TECH REVIEW: DDJ-WEGO | Skip to main content



Pioneer's entry level controller comes of age.

The battle of the budget controllers has really hotted up, with news from Pioneer of their latest controller to hit the market, the DDJ-WeGo. Fantastic news for anyone who is looking to buy such a controller at the moment.

The ultra portable DDJ-WeGo is aimed at new DJs who are keen to start learning the trade or anyone else who is looking to take home a nice quality as well as nicely-priced two-channel DJ controller.

With the release of the new unit, Pioneer have ensured that all budgets and styles of DJing are accommodated for within their range of DJ-orientated products, and proved that starting out down the path to DJing glory doesn’t need to cost thousands of pounds.

It's a compact two-channel mixing machine the size of a 17” laptop and weighs just 1.6 kg, which makes it absolutely perfect to throw in a bag and take from gig to gig.

The build quality is the kind of solid workmanship we have come to expect from Pioneer, so many years of service can be expected from the WeGo even with a heavy touring schedule. An onboard soundcard and USB power mean that the only connection the DDJ-WeGo needs to get things fired up is a USB lead straight into a computer. The WeGo gets its power directly from a laptop — this cuts down on cables and power supplies that would otherwise need to be carried with this controller.

A custom version of VirtualDJ LE is shipped along with the DDJ-WeGo, which has been designed to plug-and-play with this software with the least amount of hassle. Of course, being a MIDI controller, it will work with any DJ software and MIDI maps for Traktor along with a hardware diagram for Traktor Pro are available to download from Pioneer’s website.

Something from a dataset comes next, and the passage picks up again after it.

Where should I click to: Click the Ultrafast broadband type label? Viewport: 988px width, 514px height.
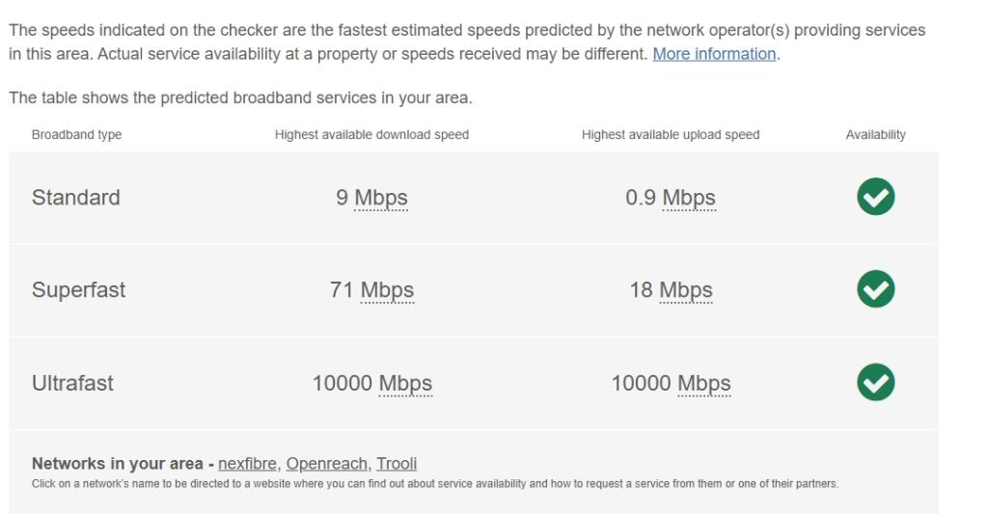[x=72, y=383]
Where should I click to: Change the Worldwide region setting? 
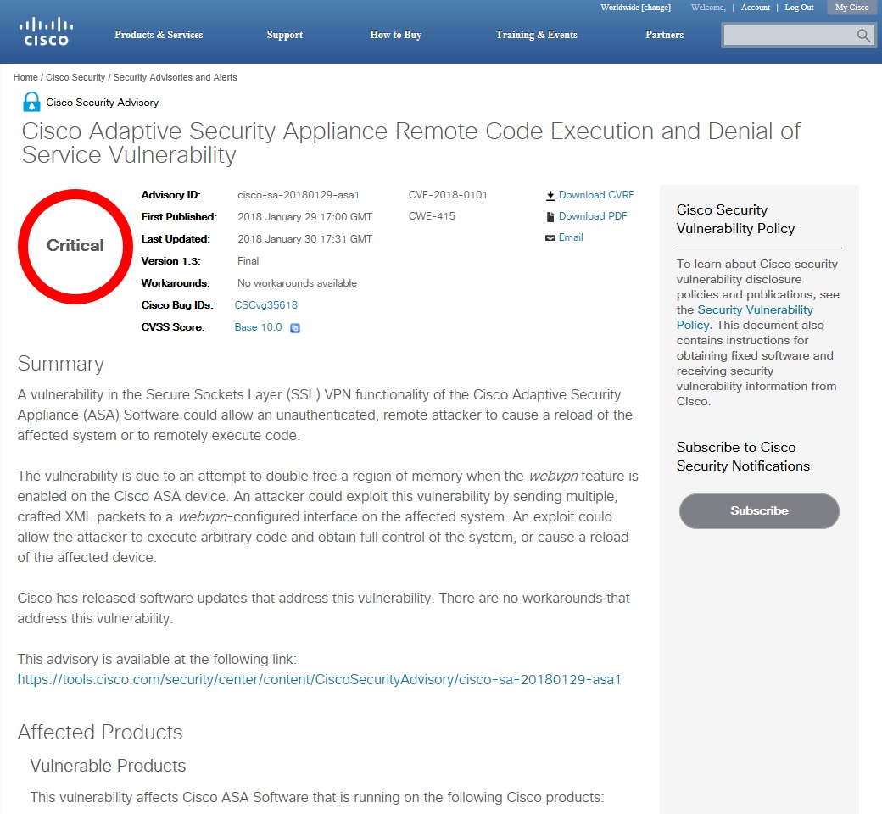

Available in four different colours, with the choice of black, white, violet and red, the DDJ-WeGo has managed to pack a great set of features and controls into the box despite its diminutive size. A two-channel mixer with three-channel EQ and crossfader sits at the centre of the control surface with two four-inch jog-wheel platters sitting either side. Surrounding the platters are a bank of four buttons which are dedicated FX controls, with a further five buttons at the bottom of the platter for hot cue or sampler duties.

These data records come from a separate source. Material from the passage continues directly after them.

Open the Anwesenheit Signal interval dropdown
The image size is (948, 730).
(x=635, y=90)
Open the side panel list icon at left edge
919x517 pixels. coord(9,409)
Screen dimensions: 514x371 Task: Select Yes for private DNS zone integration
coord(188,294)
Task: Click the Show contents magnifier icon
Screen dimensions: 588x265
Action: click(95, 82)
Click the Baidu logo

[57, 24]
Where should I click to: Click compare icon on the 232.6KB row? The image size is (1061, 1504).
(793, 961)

The DDJ-WeGo’s control surface has managed to stay uncluttered and very user-friendly, while also being very functional, offering a good range of controls.

In a first for Pioneer, the DDJ-WeGo will be available to purchase through Apple stores, but Pioneer and Apple’s co-operation does not end there, because mixing tracks from iTunes directly using the DDJ-WeGo is also possible thanks to the availability of a free download of Algoriddim’s djay LE software. The latest release of the full version of djay also now supports DDJ-WeGo integration.

It is a fantastic time for any new up-and-coming DJs or hobbyists to be in the market to purchase a professional-style DJ controller. The market has lots of great products at various price ranges and the DDJ-WeGo has just made the range of choices even better. It oozes Pioneer quality without the usual high price tag associated with their products and it will rock a crowd just as hard as their most expensive equipment (if used in the right way). Fresh beat DJs would do well to get hands-on with a DDJ-WeGo before making any decisions to purchase a controller in the near future.



Build quality8.0
Ease of use8.0
Value for money9.0
Sound Quality8.0


Ultra portable and lightweight two-channel DJ controller with onboard soundcard and a great range of controls.


VirtualDJ LE is the software that is shipped with the controller, which might not be the most popular choice among many DJs.


Aimed at the budget end of the market, the DDJ-WeGo is bound to make a big splash and will more than give the Denon MC2000 — or any other similarly priced two-channel controller — a serious run for its money.